Antisense oligonucleotides (ASOs) belong to promising therapeutic molecules for the treatment of neurologic, muscular and metabolic disorders. Ten ASOs have been approved so far and many of them are in advanced clinical development covering a dozen therapeutic areas including cancer. Yet, their mechanisms of internalization, cell trafficking and action of these molecules remain poorly understood. Moreover, with an estimated 1% of ASO reaching the correct cellular compartment following systemic delivery, the majority of targeted diseases requires recurrent injections of ASOs.

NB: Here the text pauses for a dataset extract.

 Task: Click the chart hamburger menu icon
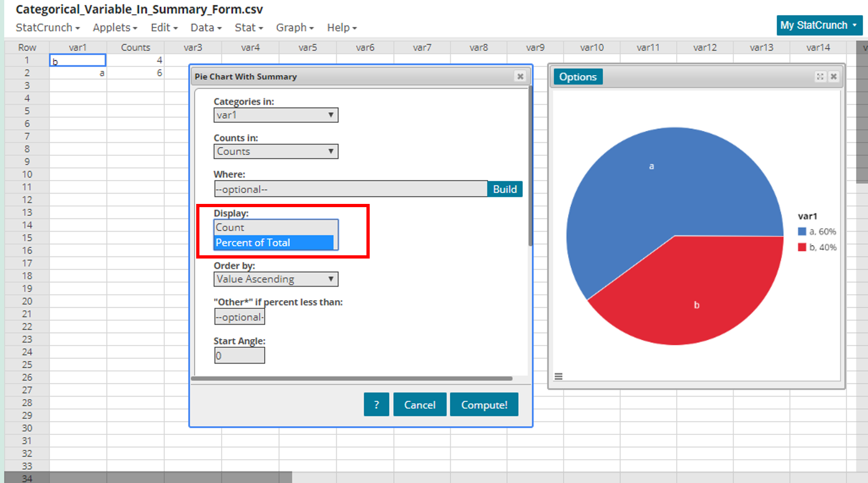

A deeper understanding of these mechanisms would guide the improvement of their efficiency and thus, reduce the amount of delivered ASOs and their potential side-effects. Here, we performed a genome-wide CRISPR knockout screen and identified several proteins which could significantly impact ASO potency in a melanoma cell line. From these candidates, we validated WD Repeat Domain 91 (WDR91) as a modulator whose depletion strongly inhibits ASO activity in melanoma. WDR91 is known as a regulator of endosomal maturation, suggesting that ASOs productive release in cytosol could mainly occur during early endosome maturation or from the late endosomes as supported by other studies. We show that this effect is also observed in another cell line with a different assay, ASO chemistry and mode of action, which could highlight a general mechanism that positively impacts ASOs trafficking in cells.